Posted: Tue May 18, 2010 11:03 pm
by sfhub
Those look like DNS servers. If your Ooma is otherwise working fine (ie it must have found some DNS server it could use), then it probably isn't something you need to worry about. It probably takes longer to initialize the system though.
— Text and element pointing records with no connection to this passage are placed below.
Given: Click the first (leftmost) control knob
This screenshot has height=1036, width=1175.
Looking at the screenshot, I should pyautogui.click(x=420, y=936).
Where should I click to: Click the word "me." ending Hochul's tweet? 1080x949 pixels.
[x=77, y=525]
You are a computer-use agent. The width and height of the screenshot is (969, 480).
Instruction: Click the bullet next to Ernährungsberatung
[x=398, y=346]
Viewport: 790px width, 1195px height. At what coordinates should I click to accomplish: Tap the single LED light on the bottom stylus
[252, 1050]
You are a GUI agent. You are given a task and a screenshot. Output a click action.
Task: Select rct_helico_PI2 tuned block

It is a little strange though as I don't understand why Ooma would be sending destination unreachable to those DNS servers. It would seem, if anything, it would work the other way around.

Re: Blocked outgoing ICMP

Posted: Wed May 19, 2010 3:05 am
by murphy
Did you assign a static IP address to the Ooma box and forget to assign your ISP's DNS servers? That's the only reason I can think of for the Ooma box to be trying to reach top level DNS servers.

Re: Blocked outgoing ICMP

Posted: Wed May 19, 2010 8:52 am
by sfhub
murphy wrote:That's the only reason I can think of for the Ooma box to be trying to reach top level DNS servers.
Those aren't top-level (TLD) nameservers. They are L3 nameservers via Genuity, via GTE, via BBN.

Re: Blocked outgoing ICMP

Posted: Wed May 19, 2010 12:11 pm
by jacque
My router logs are full of these identical entries every time I've had to restart the Telo. After it's running successfully, the log entries stop. I was guessing it had something to do with the startup. Did you power up your Ooma recently?

Re: Blocked outgoing ICMP

Posted: Wed May 19, 2010 10:19 pm
by kl32n
Thank you all for your reply. My ooma works fine. This is why I was wondering what it was doing if these blockings had no effect to its operation. I did have powered off the ooma recently (can’t remember exactly when). Maybe it was trying to find the DNS and found it later at another address but that action was not logged because it was successful.

Re: Blocked outgoing ICMP

Posted: Thu May 20, 2010 7:00 am
by coldsteel
If I remember correctly IP address 4.2.2.2 has been around forever as a sort of public DNS server that folks use for testing (not sure that you can/should make it your regular DNS server without expecting ramifications). If there was a single IP address that you HAD to hard-code in your firmware to allow it to come up in any environment anywhere in North America and phone home (no pun intended) that might be the one. Conversely, if the app can't reach that address then it can go into initialization failure mode pretty quickly. From that address you can get to your home server (by name) and do whatever you need to do to initialize your application and after that you can check to see if there is another/better/local DNS server available to use and continue. So maybe that's what Telo is doing.